Wednesday, October 21, 2009

Price Levels and Market Breakouts

My recent post noted a "multiday trading range". There's nothing mysterious about such ranges; the relative highs and lows within those ranges are pretty much on the radar for most traders and portfolio managers. The more times we touch a relative high or low in a range, the more important those "levels" become for traders. Breaking those levels can lead to a surge in buying or selling, as stops placed at obvious levels are taken out. Knowing where those levels are at--and where stops are likely to be placed--can lead to profitable short-term trades.

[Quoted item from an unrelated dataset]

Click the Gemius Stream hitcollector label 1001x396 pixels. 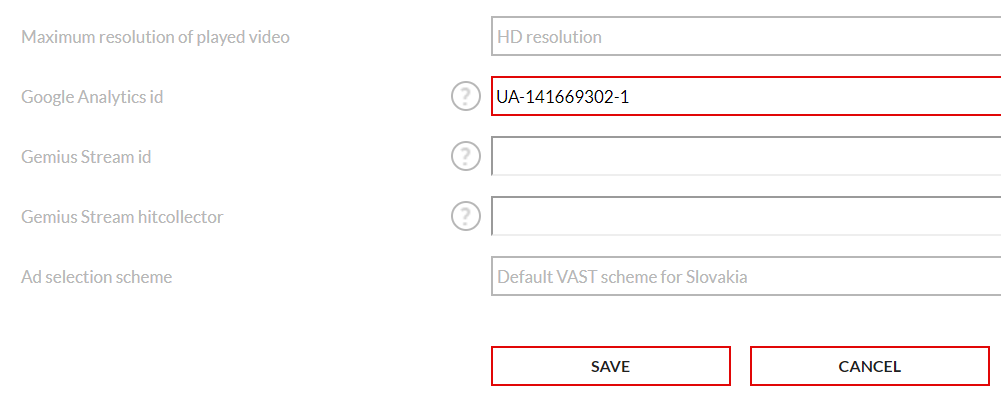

A nice example occurred this afternoon as part of the market's selloff. We saw expanded volume on the selloff (top chart), which told us that large traders were participating to the downside. As that continued, I began looking at the 1076 area as an important level, as it defined the lower end of the multiday range (bottom chart). Knowing that selling momentum/volume was sustained and knowing that stops were likely to be placed just below that level led to a nice trade where sellers could hold their positions through that stop point.

Observe (top chart; blue arrow) how volume swelled tremendously as we broke the support level. A canny trader can anticipate such "puking" and craft short-term breakout trades around those levels.

Going forward, whether we can sustain prices back above the 1076 region vs. see that support area now become resistance will frame the issue of whether today's selloff is the start of a trend reversal. Traders who believe that might be the case can hold onto positions (or portions of positions) through the short-term breakout to hit more distant profit targets.